NEWS ANALYSISThe task before CIL Chairman Narsing Rao now would be to pilot new FSA at the board meet and operationalise the agreements.
The Coal India Ltd. (CIL) board meeting is scheduled to be held this week to discuss the new FSA (fuel supply agreement). It will be anything but smooth, if past indications are anything to go by. Virtually all the decisions taken at the April meeting will now have to be revisited.
The initial discomfort over an absurdly low penalty for short-supplies (at 0.01 per cent of the value of the shortfall, leviable after three years) had given way to dismay among the user sectors. The draft FSA has sought to protect CIL from virtually every conceivable factor that may disrupt production, ranging from regulatory clearances to equipment failures!
The genesis of the FSA controversy can be traced to the government’s decision to force CIL sign binding contracts with power plants which have entered into long-term power purchase agreements with distribution companies and which have been commissioned or would get commissioned till March 31, 2015. Despite successive meetings, the CIL board could not concur, however. So, in an unprecedented action, the Coal Ministry issued a Presidential directive on April 4, seeking implementation of the fuel supply pacts.
CIL’s independent directors raised a voice of dissent against the move to make CIL enter into commitments when its production was not always in its control. Eventually, however, they came around. While experts lauded CIL’s decisions and showered praise on the board for its corporate governance, the draft left CIL tied in knots. The response from the power sector response was tardy, however. NTPC and Damodar Valley Corporation seemed to be in no mood to sign the pact. They sort of suggested that the earlier 2009 draft be used. They dismissed the new draft as a biased agreement. Some said it was unbankable.

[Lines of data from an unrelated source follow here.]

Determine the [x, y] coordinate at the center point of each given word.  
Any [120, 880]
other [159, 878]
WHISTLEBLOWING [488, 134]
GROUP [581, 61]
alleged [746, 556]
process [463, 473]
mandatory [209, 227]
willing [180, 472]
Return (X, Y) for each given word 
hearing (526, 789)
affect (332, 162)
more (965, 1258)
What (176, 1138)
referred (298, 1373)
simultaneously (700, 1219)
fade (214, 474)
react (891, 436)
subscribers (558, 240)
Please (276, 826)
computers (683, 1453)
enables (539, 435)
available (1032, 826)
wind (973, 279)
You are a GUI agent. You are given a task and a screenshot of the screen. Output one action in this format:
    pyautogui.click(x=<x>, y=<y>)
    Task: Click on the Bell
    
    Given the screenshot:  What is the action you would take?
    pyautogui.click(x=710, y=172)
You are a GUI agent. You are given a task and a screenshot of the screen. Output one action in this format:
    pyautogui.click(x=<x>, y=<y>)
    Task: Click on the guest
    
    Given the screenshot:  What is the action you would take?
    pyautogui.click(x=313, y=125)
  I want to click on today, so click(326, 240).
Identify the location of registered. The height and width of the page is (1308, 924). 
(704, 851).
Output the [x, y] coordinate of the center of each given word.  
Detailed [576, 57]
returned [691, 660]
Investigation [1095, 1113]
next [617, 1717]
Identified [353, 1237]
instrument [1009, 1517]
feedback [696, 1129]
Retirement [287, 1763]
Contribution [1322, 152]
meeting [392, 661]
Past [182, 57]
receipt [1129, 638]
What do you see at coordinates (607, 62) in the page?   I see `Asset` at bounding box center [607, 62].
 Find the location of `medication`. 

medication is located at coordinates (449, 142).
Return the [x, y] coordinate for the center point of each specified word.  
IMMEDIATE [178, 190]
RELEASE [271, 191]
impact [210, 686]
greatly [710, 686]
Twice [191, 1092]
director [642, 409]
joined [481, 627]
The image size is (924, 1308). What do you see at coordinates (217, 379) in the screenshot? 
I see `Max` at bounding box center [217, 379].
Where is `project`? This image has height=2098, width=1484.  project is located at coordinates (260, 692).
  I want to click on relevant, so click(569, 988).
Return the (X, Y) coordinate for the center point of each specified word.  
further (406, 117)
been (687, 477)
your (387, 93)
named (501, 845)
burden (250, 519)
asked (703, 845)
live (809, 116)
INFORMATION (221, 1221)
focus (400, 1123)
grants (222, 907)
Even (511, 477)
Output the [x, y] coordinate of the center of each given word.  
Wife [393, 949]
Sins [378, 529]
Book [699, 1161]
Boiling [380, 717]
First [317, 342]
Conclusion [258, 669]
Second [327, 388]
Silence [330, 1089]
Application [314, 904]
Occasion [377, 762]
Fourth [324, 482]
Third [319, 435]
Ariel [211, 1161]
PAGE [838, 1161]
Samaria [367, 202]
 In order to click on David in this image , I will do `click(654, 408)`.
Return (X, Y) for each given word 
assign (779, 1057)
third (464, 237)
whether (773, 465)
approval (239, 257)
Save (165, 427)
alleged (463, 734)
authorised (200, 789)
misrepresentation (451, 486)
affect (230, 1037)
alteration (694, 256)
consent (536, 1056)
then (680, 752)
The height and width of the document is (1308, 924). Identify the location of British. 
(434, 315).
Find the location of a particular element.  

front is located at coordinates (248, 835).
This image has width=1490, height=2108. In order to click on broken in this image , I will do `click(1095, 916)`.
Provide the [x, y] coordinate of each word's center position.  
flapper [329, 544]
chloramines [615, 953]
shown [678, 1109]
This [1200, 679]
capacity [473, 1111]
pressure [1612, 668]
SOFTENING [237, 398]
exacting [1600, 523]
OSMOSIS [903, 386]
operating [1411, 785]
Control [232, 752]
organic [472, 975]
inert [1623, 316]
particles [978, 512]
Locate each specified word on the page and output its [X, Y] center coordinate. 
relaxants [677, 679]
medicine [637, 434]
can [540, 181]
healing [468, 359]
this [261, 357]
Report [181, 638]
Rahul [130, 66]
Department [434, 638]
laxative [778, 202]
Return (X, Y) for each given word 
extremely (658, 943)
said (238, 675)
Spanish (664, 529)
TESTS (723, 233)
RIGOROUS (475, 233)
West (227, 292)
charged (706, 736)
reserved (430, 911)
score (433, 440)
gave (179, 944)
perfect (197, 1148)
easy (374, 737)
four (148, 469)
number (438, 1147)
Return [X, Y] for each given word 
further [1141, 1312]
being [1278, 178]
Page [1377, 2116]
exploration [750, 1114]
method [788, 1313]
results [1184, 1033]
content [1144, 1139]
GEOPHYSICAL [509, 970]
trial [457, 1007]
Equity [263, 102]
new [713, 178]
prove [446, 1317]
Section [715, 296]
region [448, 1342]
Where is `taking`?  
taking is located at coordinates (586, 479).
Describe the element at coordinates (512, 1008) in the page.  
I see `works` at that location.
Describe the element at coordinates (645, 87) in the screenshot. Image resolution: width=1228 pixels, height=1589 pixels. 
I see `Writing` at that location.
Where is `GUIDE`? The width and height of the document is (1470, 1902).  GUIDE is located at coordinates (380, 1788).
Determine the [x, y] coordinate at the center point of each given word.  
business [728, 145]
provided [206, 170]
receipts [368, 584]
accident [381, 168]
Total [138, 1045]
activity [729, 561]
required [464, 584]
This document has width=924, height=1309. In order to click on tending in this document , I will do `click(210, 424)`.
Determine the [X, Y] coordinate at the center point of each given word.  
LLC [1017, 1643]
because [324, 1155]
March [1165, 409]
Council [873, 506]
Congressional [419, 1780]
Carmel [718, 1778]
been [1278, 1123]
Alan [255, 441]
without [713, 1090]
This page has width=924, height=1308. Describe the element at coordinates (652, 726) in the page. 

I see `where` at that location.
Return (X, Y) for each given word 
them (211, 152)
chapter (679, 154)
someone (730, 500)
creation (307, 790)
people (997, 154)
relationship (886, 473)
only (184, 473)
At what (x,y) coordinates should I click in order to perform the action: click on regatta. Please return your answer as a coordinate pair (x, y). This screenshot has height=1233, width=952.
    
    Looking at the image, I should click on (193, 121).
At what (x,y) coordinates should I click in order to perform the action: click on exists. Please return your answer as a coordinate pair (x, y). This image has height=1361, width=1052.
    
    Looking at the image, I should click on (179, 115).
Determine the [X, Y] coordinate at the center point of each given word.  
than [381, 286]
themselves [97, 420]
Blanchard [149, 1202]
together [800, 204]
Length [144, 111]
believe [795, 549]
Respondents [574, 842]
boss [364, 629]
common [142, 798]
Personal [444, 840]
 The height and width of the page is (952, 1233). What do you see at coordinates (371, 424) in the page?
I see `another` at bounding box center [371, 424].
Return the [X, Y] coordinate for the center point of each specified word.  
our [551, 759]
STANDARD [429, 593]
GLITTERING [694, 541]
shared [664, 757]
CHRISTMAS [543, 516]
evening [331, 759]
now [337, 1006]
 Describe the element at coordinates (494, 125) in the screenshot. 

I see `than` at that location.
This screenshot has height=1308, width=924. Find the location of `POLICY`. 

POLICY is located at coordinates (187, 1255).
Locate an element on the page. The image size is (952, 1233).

Many believe that the absence, at the April 16 meeting, of the present CIL Chairman Narsing Rao (then Chairman-designate) despite being a special invitee was a deft attempt to avoid being party to any decision in which he has had no role. Publicly, he stood behind the board after taking charge on April 23, but hectic parleys were held to find a way out. The present formula then evolved. However, by the time it could be presented before the Prime Minister’s Office (PMO), the change of secretary to the Coal Ministry threatened to derail the plans. That did not happen as the PMO officials were convinced that CIL was not in a position to produce at a high level. And, the new draft gained acceptance. It stipulates that out of its 473 mines, in a best effort situation, CIL should be able to meet 60 per cent of its production target which could increase to 65 per cent and then to 80 per cent in the fourth year. “No penalty system has been devised but no lapse is acceptable either. Penalties would be levied only after the fifth year,” an official said.
The task before Mr. Rao now would be to pilot this new FSA at the board meet and operationalise the agreements.